Tian Dan was initially ordered as the first ship of the second batch of the Cheng Kung class. However, the second batch was cancelled in October 1994. The ship was re-ordered from the China Shipbuilding Corporation at Kaoshuing, Taiwan, as a continuation of Batch I in January 1999, but funding for the vessel did not become available until December 2000. The frigate was laid down on 21 December 2001 and was launched on 15 October 2002. Named for a famous Chinese commander, the ship was commissioned on 11 March 2004. The Cheng Kung-class frigates make up the ROCN 146th Frigate Squadron.

On 14 March 2014, Tian Dan, along with two of Taiwan's Coastguard patrol vessels, arrived in the South China Sea between Malaysia and Vietnam to join the multi-national search and rescue operation for the missing Malaysia Airlines MH370 flight.
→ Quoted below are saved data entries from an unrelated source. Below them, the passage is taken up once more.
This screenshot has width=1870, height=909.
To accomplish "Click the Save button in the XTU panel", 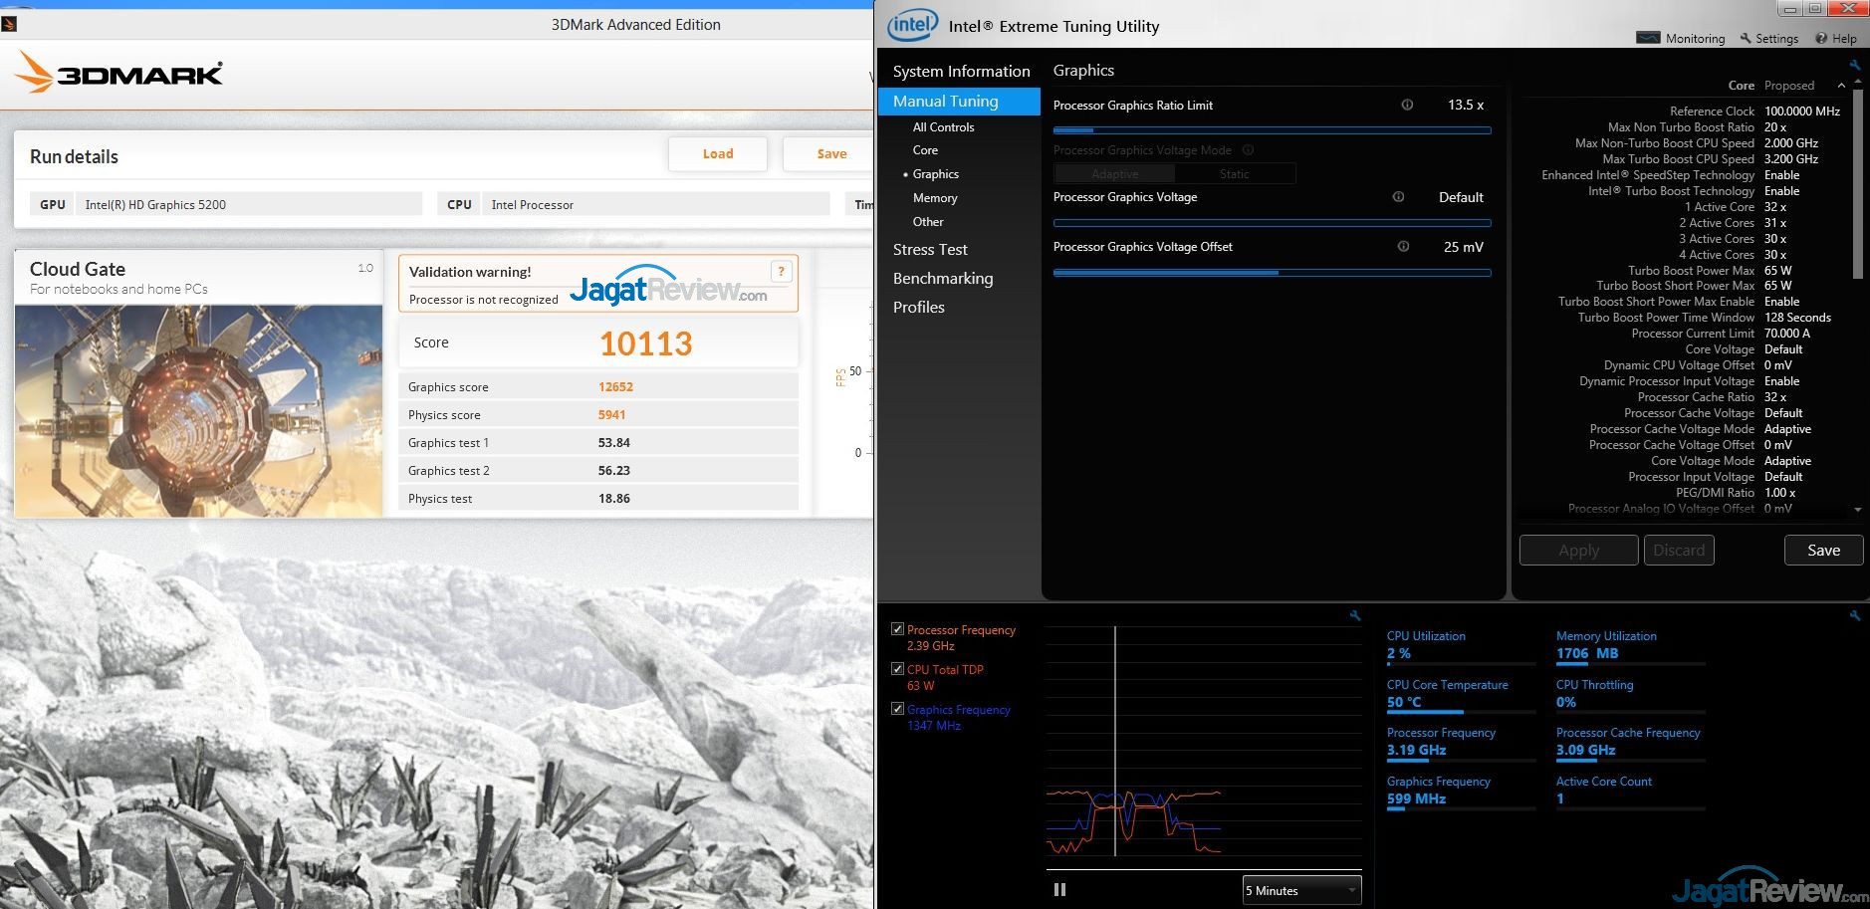I will pyautogui.click(x=1822, y=551).
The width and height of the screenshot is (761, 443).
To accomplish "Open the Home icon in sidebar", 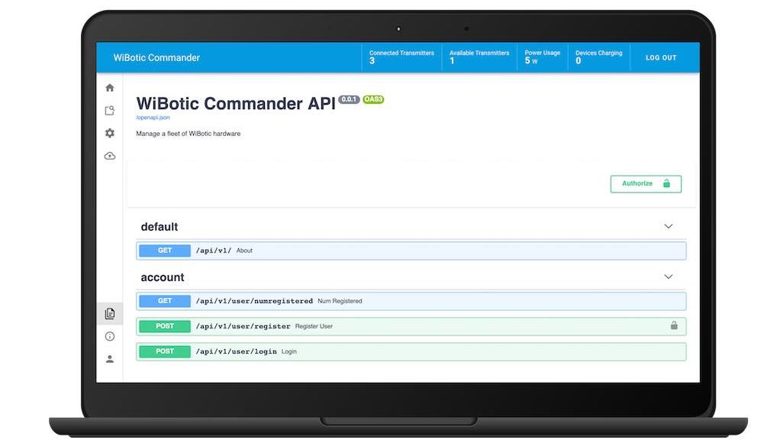I will [110, 88].
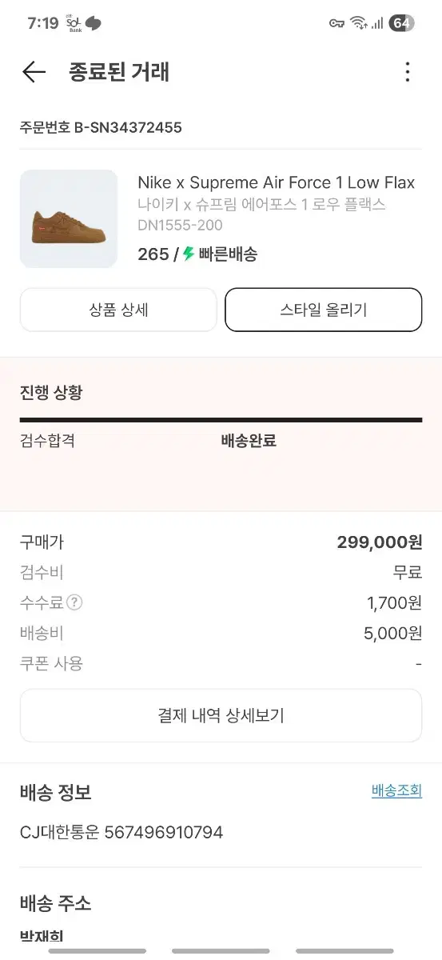The width and height of the screenshot is (442, 960).
Task: Tap the back arrow icon
Action: 34,72
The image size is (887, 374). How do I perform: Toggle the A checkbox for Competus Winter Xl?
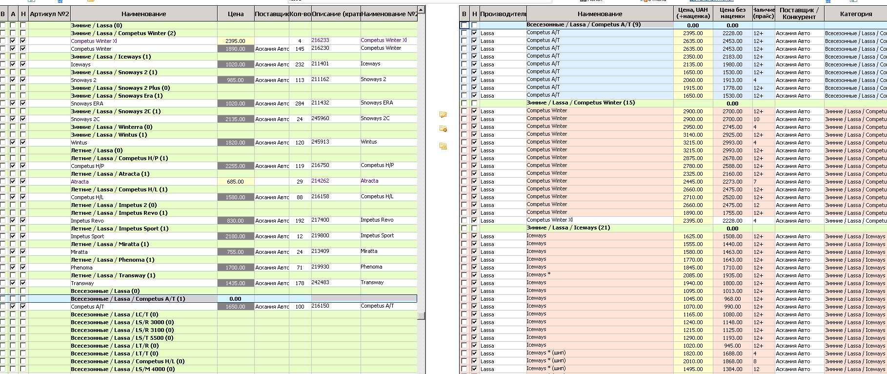pyautogui.click(x=13, y=41)
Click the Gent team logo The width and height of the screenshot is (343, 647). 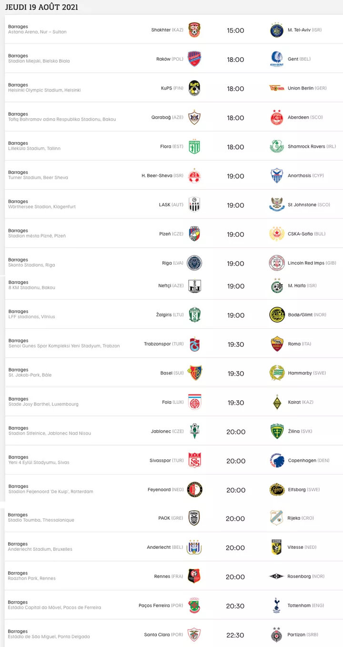(277, 59)
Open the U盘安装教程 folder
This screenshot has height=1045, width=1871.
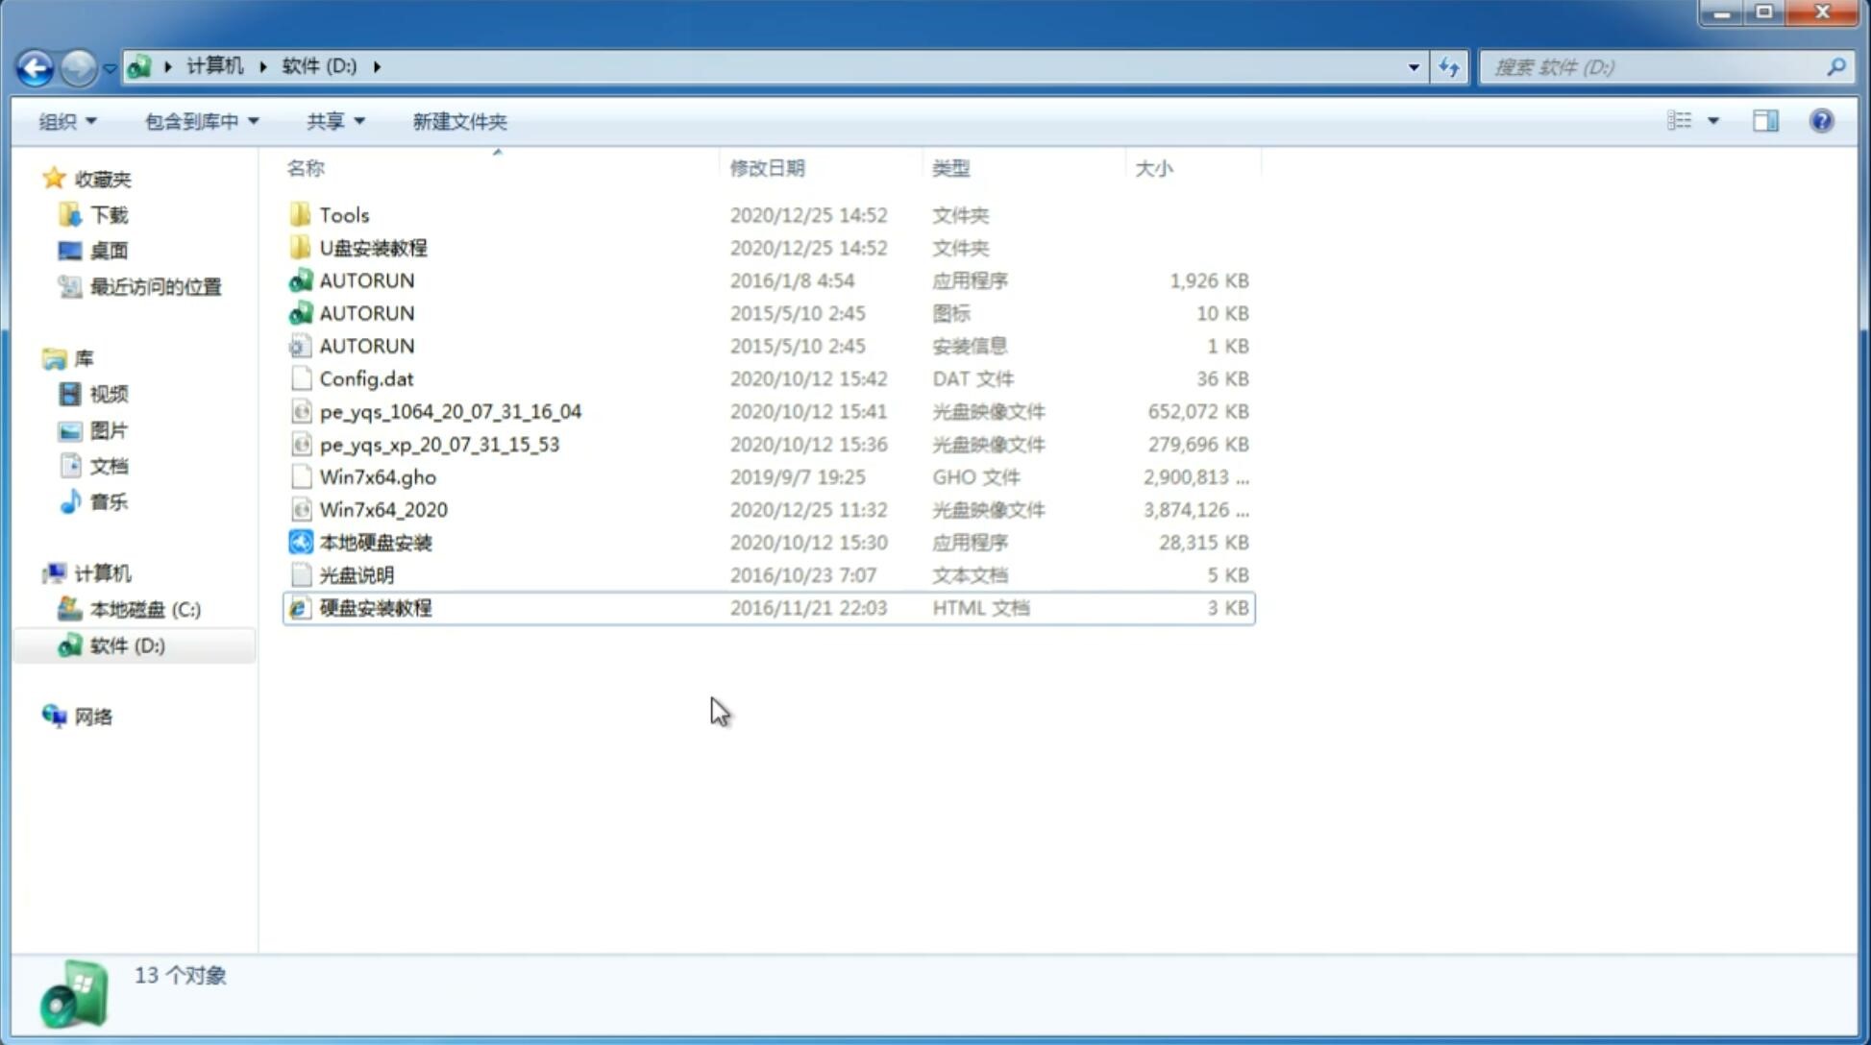(x=374, y=247)
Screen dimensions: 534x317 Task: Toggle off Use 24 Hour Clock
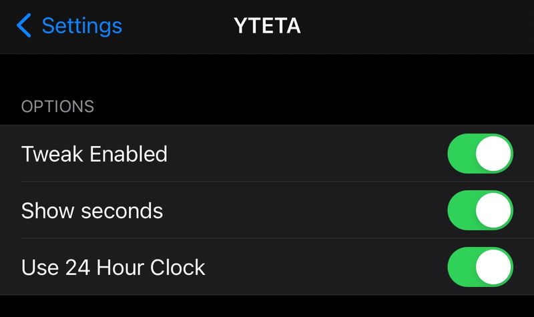pos(480,267)
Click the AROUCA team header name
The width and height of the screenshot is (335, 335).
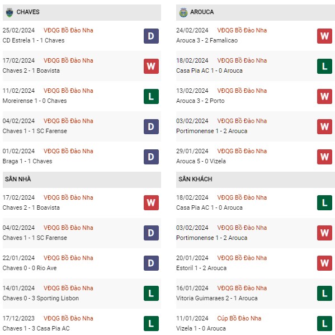point(202,12)
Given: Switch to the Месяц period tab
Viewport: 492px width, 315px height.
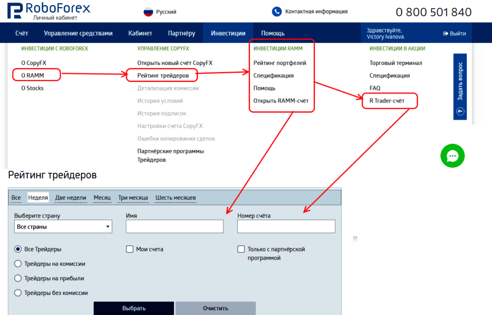Looking at the screenshot, I should click(x=102, y=198).
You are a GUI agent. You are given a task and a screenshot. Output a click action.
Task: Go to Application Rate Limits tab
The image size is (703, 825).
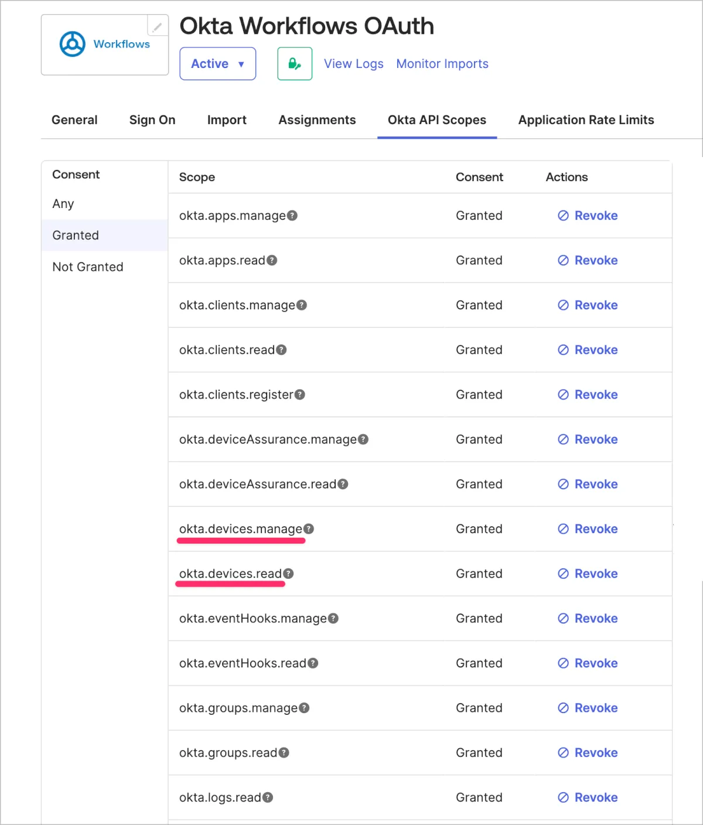(x=586, y=120)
On June 11, 2018, during the Hanguang 34 exercise, the Tiandan was included in the Navy and Air Force missile shooting training mission. On July 15, the shooting detachment commander, Major General Wu Liping, led the ships to the Jiupeng Sea. Records show that at 7:07 on July 16, the captain of the Tiandan, Colonel Sun Kanghua, issued a permission to launch order. At 7:10:00, the Tiandan arrived at the launch position, heading 347 degrees T, speed 10 knots, and the target ship Zhongquan Landing Ship ((LST-221)) was at 067 degrees T, 47 kilometers away, 22 degrees 05 minutes north latitude, 121 degrees 3 minutes east longitude. At this time, the Tian Dan ship launched a Hsiung Feng III (No. 4 missile on the No. 2 launcher, numbered S015). The missile flew at a speed of 2.2 to 2.4 Mach and hit the No. 2 target ship at 7:11:11.

Participating in the 2019 Dunmu Expeditionary Training Detachment, with the ROCS Pan Shi as the flagship, the "Tian Dan" and the ROCS Wu Chang, and led by Major General Wang Guoqiang, the team stopped at Palau, Marshall Islands, Solomon Islands.

On March 24, 2023, this ship used broadcasting and tactical maneuvers to drive away the PLA Type 056A Tongren in the southern waters.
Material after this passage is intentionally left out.